*TASK TO CARRY OUT*:
Look for "will" in the material below and show each line that contains it.

*** MATERIAL SUPPLIED ***

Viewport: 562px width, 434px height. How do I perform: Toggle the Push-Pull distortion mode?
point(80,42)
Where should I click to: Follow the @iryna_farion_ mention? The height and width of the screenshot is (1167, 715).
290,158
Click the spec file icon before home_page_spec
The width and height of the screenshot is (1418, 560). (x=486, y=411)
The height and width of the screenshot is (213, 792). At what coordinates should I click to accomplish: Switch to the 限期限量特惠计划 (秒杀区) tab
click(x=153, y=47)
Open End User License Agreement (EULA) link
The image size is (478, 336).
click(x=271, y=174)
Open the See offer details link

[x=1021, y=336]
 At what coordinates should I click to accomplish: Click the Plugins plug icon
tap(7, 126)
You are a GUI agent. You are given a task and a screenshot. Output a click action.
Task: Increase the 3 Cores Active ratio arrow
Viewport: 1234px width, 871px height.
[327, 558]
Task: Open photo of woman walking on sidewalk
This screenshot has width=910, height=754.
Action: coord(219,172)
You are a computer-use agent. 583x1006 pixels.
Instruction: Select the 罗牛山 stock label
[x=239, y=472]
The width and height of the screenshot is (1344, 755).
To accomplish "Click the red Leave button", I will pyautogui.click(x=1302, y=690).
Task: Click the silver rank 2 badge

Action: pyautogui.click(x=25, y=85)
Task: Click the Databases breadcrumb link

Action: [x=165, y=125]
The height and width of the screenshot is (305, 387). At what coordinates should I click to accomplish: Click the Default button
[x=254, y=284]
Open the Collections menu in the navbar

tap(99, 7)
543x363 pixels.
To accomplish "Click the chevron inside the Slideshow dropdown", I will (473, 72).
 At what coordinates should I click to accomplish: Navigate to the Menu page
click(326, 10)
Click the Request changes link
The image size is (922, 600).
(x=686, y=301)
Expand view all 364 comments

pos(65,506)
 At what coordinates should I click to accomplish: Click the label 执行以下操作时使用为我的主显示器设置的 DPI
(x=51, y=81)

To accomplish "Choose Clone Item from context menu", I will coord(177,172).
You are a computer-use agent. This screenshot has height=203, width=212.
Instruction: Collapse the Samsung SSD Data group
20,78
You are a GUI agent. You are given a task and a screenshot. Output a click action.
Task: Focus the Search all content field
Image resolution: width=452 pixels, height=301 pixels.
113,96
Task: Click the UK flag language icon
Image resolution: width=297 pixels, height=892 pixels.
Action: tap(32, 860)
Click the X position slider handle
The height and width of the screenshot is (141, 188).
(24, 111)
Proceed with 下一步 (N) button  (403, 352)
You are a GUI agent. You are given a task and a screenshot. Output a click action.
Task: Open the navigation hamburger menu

***

*OUTPUT FOR THIS EXERCISE*:
To accomplish "Click the red Leave button", I will pyautogui.click(x=1302, y=690).
To accomplish "Click the chevron inside the Slideshow dropdown", I will (473, 72).
To accomplish "Choose Clone Item from context menu", I will coord(177,172).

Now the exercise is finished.